The Big Ten reshaped its bowl lineup this spring, coming to agreements to play in the Pinstripe Bowl against the ACC, and the Holiday Bowl and Kraft Fight Hunger Bowl against the Pac-12 as of 2014. It can be difficult to keep track of which conference is playing which bowl right now, so we've put together a quick FAQ to try to get things settled.
What will the Big Ten's new bowl lineup look like?
Here's the lineup, courtesy of our Wisconsin blog, Bucky's 5th Quarter:
|5-7||Kraft Fight Hunger|
|TBD||A Detroit bowl|
|TBD||Heart of Dallas/Armed Forces|
|*In years in which the Rose doesn't host Playoff semifinals. The Big Ten will also share a spot in the Orange Bowl with the SEC and Notre Dame.|
|**The ACC and Big Ten will likely share spots in the Music City and Gator bowls|
Who will the Big Ten play against?
The Big Ten has exchanged bowl games against the Big 12 for games against the Pac-12 and ACC. The conference will also share tie-ins with the Gator Bowl and Music City Bowl with the ACC, allowing the two conferences to share the bids to those bowls. With the new bowl games coming into the fold, the Big Ten is pulling out of the Buffalo Wild Wings Bowl and Meineke Car Care Bowl of Texas to make room.
The conference will adopt a tiered selection system, which will allow it more discretion in where teams are placed than the standard ranking system allowed. Those tiers, and the opposing conferences in those games:
- Rose (Pac-12/BCS)
- Capital One (SEC), Outback (SEC), Holiday (Pac-12)

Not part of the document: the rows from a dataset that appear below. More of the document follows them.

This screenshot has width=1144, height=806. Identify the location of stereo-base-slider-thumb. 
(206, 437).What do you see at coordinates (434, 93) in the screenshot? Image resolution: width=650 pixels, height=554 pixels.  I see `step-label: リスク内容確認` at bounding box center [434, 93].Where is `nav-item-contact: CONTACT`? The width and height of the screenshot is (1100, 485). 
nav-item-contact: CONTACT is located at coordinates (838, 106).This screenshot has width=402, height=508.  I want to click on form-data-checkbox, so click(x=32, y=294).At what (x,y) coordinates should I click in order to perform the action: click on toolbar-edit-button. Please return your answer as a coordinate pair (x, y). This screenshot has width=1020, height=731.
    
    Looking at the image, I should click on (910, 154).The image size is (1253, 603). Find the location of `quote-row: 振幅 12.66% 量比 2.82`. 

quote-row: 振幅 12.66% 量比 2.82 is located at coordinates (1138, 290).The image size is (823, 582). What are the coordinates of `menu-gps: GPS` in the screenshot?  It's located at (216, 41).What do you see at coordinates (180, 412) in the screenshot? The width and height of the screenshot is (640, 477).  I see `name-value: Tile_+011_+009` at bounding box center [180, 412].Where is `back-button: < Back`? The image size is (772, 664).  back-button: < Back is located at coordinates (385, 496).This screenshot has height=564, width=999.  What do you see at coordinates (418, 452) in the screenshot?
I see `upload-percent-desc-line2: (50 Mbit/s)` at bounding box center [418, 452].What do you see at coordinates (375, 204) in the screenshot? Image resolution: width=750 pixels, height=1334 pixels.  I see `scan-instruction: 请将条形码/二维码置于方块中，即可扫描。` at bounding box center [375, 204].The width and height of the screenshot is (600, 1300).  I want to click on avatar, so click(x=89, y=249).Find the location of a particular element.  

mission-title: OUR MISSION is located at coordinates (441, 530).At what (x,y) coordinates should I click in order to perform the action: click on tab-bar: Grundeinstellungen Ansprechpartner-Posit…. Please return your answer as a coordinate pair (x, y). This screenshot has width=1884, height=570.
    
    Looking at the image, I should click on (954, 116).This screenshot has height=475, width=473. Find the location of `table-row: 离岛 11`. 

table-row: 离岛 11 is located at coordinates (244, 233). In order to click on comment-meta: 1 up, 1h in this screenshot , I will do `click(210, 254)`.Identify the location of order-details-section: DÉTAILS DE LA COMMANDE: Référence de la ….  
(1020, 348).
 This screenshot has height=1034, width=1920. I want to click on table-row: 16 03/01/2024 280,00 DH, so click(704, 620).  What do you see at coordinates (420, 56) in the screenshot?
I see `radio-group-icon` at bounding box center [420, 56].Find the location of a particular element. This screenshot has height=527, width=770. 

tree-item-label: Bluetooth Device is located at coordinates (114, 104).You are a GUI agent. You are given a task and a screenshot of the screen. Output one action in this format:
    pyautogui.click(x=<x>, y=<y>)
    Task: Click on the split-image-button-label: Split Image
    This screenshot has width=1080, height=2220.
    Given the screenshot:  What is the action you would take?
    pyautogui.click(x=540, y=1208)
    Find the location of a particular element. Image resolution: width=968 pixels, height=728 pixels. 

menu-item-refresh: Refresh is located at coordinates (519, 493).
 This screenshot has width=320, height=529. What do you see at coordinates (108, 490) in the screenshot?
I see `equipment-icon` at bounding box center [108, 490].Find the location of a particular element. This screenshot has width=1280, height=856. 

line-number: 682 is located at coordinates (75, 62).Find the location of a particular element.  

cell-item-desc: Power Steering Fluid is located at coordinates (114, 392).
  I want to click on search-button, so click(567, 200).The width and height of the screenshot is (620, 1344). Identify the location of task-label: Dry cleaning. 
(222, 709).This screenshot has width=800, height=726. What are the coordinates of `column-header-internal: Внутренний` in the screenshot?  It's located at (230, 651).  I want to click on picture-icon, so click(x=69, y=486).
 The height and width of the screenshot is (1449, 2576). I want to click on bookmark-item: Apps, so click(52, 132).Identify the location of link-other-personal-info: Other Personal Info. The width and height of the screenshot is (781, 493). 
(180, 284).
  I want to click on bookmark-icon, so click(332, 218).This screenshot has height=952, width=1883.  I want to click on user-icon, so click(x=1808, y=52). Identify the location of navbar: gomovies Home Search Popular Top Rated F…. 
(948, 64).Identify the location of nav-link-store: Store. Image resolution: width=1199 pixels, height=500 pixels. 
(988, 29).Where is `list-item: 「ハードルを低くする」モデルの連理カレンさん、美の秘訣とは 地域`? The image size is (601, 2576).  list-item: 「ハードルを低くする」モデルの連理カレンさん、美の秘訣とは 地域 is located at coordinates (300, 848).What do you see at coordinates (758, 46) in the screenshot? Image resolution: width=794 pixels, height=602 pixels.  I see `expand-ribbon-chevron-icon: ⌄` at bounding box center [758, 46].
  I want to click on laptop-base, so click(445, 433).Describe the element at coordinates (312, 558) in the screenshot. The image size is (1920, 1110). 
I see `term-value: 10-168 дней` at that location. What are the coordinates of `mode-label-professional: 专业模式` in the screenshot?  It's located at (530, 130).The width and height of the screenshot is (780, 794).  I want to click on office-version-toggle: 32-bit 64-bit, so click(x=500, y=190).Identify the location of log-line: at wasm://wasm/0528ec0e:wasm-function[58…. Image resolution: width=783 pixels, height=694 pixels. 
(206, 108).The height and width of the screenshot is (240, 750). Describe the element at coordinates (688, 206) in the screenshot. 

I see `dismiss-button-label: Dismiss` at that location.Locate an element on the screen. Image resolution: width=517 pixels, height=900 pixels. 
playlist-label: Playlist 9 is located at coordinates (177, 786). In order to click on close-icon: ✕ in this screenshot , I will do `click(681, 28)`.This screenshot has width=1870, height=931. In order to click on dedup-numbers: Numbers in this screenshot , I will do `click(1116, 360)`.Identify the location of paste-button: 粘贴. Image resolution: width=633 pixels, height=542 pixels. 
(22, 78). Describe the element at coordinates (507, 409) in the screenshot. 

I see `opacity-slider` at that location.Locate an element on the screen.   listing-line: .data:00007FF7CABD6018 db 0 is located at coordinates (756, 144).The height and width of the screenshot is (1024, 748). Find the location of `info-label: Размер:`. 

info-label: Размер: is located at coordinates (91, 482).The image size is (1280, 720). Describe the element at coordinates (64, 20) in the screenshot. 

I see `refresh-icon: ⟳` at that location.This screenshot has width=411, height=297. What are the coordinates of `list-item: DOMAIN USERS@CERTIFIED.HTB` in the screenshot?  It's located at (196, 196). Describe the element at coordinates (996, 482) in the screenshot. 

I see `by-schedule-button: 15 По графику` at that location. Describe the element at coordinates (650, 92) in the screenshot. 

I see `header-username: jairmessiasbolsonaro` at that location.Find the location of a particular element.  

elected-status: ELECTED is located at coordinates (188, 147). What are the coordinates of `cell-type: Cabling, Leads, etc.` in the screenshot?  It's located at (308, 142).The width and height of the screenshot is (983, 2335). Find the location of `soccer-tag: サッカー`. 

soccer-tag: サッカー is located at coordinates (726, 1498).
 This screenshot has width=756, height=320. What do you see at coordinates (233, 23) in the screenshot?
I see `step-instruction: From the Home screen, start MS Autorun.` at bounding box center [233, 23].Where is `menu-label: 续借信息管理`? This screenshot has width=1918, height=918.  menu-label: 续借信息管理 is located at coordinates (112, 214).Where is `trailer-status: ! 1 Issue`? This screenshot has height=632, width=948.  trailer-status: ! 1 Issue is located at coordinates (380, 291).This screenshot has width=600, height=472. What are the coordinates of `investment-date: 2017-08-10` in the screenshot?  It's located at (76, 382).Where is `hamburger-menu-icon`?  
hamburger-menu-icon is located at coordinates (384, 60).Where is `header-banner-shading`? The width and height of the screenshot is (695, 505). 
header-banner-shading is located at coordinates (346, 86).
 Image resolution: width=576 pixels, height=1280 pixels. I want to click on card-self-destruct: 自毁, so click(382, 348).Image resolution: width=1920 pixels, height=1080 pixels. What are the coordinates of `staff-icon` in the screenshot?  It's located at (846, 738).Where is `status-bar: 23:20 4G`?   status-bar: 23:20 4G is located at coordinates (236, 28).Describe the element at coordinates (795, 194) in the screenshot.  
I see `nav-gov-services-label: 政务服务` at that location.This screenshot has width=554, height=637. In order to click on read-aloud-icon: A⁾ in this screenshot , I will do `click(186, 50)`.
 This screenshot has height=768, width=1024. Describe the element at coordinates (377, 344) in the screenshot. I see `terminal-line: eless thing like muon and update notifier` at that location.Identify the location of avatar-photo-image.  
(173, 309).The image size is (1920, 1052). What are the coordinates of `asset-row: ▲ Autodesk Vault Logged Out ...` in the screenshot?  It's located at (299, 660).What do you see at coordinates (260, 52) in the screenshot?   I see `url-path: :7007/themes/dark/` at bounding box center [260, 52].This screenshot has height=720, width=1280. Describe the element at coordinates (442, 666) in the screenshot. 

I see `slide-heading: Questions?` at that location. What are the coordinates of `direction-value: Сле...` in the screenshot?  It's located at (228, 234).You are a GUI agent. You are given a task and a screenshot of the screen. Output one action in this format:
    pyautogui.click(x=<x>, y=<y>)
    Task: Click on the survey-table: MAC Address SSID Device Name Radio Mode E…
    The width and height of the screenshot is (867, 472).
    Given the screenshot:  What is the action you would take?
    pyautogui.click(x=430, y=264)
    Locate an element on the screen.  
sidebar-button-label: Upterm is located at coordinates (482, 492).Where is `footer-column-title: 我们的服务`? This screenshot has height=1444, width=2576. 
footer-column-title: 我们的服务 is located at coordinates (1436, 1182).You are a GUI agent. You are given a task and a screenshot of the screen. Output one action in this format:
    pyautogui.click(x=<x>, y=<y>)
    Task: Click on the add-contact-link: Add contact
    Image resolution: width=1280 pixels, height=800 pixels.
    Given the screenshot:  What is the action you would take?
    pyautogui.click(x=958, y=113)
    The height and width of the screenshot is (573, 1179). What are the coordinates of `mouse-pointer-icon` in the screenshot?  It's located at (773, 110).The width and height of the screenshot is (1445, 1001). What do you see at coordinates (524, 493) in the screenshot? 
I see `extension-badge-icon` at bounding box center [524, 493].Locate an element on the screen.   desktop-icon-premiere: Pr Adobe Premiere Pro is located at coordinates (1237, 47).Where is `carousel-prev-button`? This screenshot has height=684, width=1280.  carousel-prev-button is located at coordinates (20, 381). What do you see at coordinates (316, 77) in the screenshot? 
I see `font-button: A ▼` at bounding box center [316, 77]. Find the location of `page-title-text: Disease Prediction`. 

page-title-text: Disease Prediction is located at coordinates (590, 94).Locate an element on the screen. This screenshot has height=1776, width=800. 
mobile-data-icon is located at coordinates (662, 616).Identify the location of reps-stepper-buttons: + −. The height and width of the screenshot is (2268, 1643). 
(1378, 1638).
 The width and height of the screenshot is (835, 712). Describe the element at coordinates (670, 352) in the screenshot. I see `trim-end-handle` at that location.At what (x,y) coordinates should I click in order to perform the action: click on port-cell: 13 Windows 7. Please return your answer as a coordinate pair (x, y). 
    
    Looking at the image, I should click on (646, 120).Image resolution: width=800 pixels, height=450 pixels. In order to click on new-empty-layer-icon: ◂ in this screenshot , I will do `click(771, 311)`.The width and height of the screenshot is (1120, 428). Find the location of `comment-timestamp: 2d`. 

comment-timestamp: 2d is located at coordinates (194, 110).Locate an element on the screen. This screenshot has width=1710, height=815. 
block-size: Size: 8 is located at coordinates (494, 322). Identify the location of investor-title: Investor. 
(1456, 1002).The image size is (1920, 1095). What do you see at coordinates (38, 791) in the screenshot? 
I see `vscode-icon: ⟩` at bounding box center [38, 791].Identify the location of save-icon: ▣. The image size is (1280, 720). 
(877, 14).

- Gator/Music City (SEC), Kraft Fight Hunger (Pac-12), Pinstripe (ACC)
- Heart of Dallas/Armed Forces (Big 12), an unnamed Detroit bowl sponsored by the Detroit Lions (TBA)
Where the heck are all these bowl games?
California: Pasadena (Rose), San Diego (Holiday), San Francisco (Kraft Fight Hunger)
Florida: Tampa (Outback), Orlando (Capital One), Jacksonville (Gator)
Texas: Ft. Worth (Armed Forces), Dallas (Heart of Dallas (duh))
New York: The Bronx (Pinstripe)
Tennessee: Nashville (Music City)
Michigan: Detroit (unnamed)
The Holiday Bowl. Kent C. Horner, Getty.
Why did the lineup change?
Because the Big Ten is scared of the SEC ha ha ha Outside of the Rose Bowl, the Big Ten has used Florida as its primary bowl game destination for decades, and things had just gotten a bit stale. You can go to the same place only so many times before a shakeup is necessary. The conference has a good relationship with the Pac-12, so it makes sense that it would try to get more bowl games out on the West Coast.
The deal with the Pinstripe Bowl makes sense along similar lines. Jim Delany and company are making a play for the ever-elusive New York City college football eyeballs by bringing in Rutgers, and a yearly bowl game in Yankee Stadium is another way to get the brand in front of people -- literally, as the deal includes adding Big Ten branding to the park.
Could this have an impact on recruiting?
I mean, maybe? There's a huge amount of talent on the West Coast, and getting additional opportunities to play games in front of it doesn't hurt. However, I'm not sure this will have a recognizable impact on recruiting. If a kid from California wants to play games in front of his friends and family, I doubt that one or two possible bowl games will be enough to get him to consider going east for college. Exposure is a good thing, but this probably won't present a large enough sample to really change minds.